* **WRITTEN REQUEST**: Copy out every one of the records below, line by line and character for character.
====================
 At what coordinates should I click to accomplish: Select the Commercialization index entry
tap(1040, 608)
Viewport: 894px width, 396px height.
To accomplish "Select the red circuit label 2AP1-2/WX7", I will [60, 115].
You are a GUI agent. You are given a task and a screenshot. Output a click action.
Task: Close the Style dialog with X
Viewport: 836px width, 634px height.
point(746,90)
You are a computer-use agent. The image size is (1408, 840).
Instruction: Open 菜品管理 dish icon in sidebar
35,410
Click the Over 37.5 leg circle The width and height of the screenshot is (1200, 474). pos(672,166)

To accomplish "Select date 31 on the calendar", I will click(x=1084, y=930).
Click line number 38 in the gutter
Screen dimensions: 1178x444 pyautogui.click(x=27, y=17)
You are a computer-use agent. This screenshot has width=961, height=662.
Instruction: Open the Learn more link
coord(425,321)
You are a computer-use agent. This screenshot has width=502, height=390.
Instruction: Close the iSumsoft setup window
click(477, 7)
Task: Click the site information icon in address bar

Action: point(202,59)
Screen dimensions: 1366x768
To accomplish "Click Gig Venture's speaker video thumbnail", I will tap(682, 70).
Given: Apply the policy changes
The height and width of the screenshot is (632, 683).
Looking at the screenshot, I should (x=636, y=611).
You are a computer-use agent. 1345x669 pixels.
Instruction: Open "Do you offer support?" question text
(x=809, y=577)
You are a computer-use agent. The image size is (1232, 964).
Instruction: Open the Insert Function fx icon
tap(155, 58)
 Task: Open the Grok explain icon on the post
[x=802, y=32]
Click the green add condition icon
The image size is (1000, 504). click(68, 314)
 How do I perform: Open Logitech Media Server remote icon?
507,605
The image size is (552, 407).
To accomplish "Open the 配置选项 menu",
====================
* **FINAL ANSWER**:
 At what coordinates should I click to accomplish: Select the Commercialization index entry
tap(1040, 608)
Viewport: 894px width, 396px height.
To accomplish "Select the red circuit label 2AP1-2/WX7", I will [60, 115].
You are a GUI agent. You are given a task and a screenshot. Output a click action.
Task: Close the Style dialog with X
Viewport: 836px width, 634px height.
point(746,90)
You are a computer-use agent. The image size is (1408, 840).
Instruction: Open 菜品管理 dish icon in sidebar
35,410
Click the Over 37.5 leg circle The width and height of the screenshot is (1200, 474). pos(672,166)

To accomplish "Select date 31 on the calendar", I will click(x=1084, y=930).
Click line number 38 in the gutter
Screen dimensions: 1178x444 pyautogui.click(x=27, y=17)
You are a computer-use agent. This screenshot has width=961, height=662.
Instruction: Open the Learn more link
coord(425,321)
You are a computer-use agent. This screenshot has width=502, height=390.
Instruction: Close the iSumsoft setup window
click(477, 7)
Task: Click the site information icon in address bar

Action: point(202,59)
Screen dimensions: 1366x768
To accomplish "Click Gig Venture's speaker video thumbnail", I will tap(682, 70).
Given: Apply the policy changes
The height and width of the screenshot is (632, 683).
Looking at the screenshot, I should (x=636, y=611).
You are a computer-use agent. 1345x669 pixels.
Instruction: Open "Do you offer support?" question text
(x=809, y=577)
You are a computer-use agent. The image size is (1232, 964).
Instruction: Open the Insert Function fx icon
tap(155, 58)
 Task: Open the Grok explain icon on the post
[x=802, y=32]
Click the green add condition icon
The image size is (1000, 504). click(68, 314)
 How do I perform: Open Logitech Media Server remote icon?
507,605
The image size is (552, 407).
To accomplish "Open the 配置选项 menu",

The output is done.